Por Pegaso
Cuando era un Pegaso chaval, mi vicio eran las revistas de caricaturas.
Por mi casa, camino a la escuela, había un señor que rentaba ejemplares usados a 5 centavos.
Me iba un poco más temprano, llegaba al tendajito y rentaba las del Conejo de la Suerte, Disneylandia y otras, como Tobi y su Pandilla, Pepita, Tom y Jerry y muchas otras que hicieron las delicias de chicos y grandes por generaciones.
Aún en estas fechas, bien entrado el Siglo XXI, seguimos usando frases provenientes de esas revistas.
Por ejemplo, cuando dicen que un político se rodea solo de cierto tipo de gente, tiene un Club de Tobi.
Recuerdo otros títulos. Tuco y Tico eran dos hurracas parlanchinas y sinvergüenzas que se dedicaban a robarse el maíz de los granjeros.
Sal y Pimienta eran un niño y una niña que se metían en divertidísimos enredos.
Me gustaban las tiras cómicas de Tito y su Burrito.
Por cierto, no hay nada nuevo bajo el cielo, porque ahora en las películas del Universo Marvel, sale Grooth diciendo solo tres palabras: “Yo soy Grooth” y ese es todo su idioma.
En la caricatura de Tito y su Burrito, éste último solo tenía una palabra: “¡Ji-jaw!”, y Tito entendía muy bien lo que quería decir.
Cuando leía las aventuras de Mickey Mouse, del pato Donald, del tío Rico y de los muchos personajes que ahí se plasmaban, mi mente de niño aún no llegaba a cuestionarse lo que mucho tiempo después me pregunto: ¿Por qué todos ellos van desnudos de la cintura para abajo?
Si Hugo, Paco y Luis eran sobrinos de Donald, ¿quién era el papá?
¿Por qué Tribilín, siendo un perro, tenía de mascota a Pluto, que también era un perro?
Bugs Bunny era mucho más listo que Elmer Gruñón, a pesar de que la capacidad cerebral de un conejo jamás se va a comparar con la de un ser humano.
Y en El Correcaminos, el Coyote siempre cae en sus propias trampas. Es más, se rompen leyes de la física a cada momento y aún así, nosotros lo creíamos y disfrutábamos como enanos cuando el pinche correcaminos se alejaba a velocidad supersónica con su típico “¡beep, beep!”
También disfrutaba de Los Picapiedra y Los Supersónicos.
La primera, ambientada en la Edad de Piedra, donde había vehículos impulsados por la fuerza de los pies, televisiones donde el locutor se asomaba por el hueco de la roca y también procesadores de basura, que generalmente era algún dinosaurio goloso que se comía todos los desechos.

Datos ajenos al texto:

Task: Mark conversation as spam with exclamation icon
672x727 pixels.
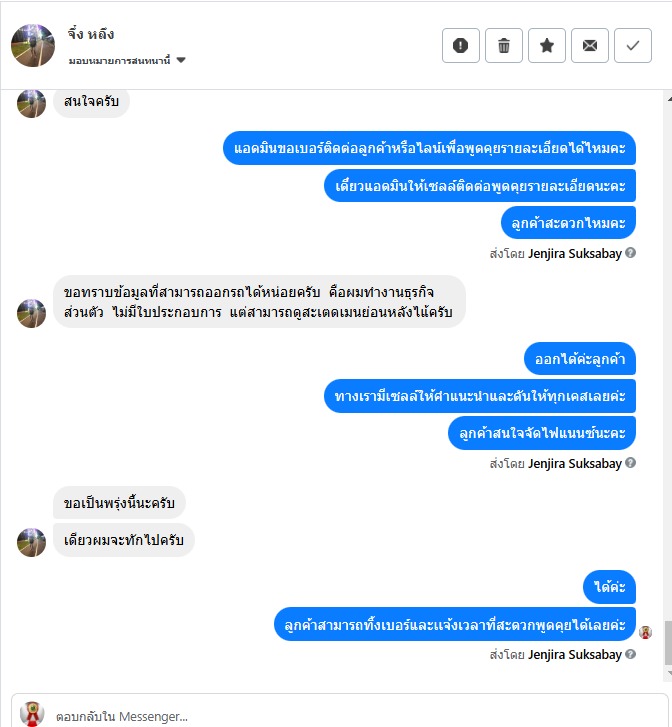Action: tap(461, 45)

La segunda relataba la vida de una familia del futuro, con autos voladores, pantallas planas de televisión, videoconferencias, consultas médicas a distancia, robots con inteligencia artificial y telefonía celular.
Ahora nos asombramos cómo aquellos guionistas pudieron anticipar tantas y tantas cosas que ahora son de lo más común.
Ya después, con un poco más de edad, en esa misma revistería leía las aventuras de Memín Pinguín (ojo, no es Pingüín, con diéresis, es Pinguín, de pingo), Chanoc, Kalimán, Batú y El Pantera, héroes mexicanos que carecían de poderes, pero igualmente siempre salían triunfantes en sus correrías.
Sentía yo un placer especial cuando leía Fantomas, la Amenaza Elegante, siempre rodeado de doce despampanantes y correteables chamaconas que tenían el nombre de los signos del zodíaco.
Fantomas era un ladrón enmascarado. Traía siempre una máscara blanca de la que solo se le veían las orejas, un sombrero de copa, smoking y un larguísimo cigarrillo que fumaba con fruición.
Su pasatiempo favorito era el robo de obras de arte, que colocaba en las paredes de su gran mansión en París, burlando siempre al antipático y bobalicón Capitán Gérard.
Tenía un amigo inventor, el sabio Profesor Semo, que a su vez, tenía un simpatiquísimo robot llamado C-19.
Ya después me empezaron a gustar otro tipo de revistas, pero aquellas de mi lejana infancia, jamás las olvidaré.
Viene el refrán estilo Pegaso: “¡Material terroso pulverizado de tales materiales terrosos mezclados con agua!” (¡Polvo de aquellos lodos!)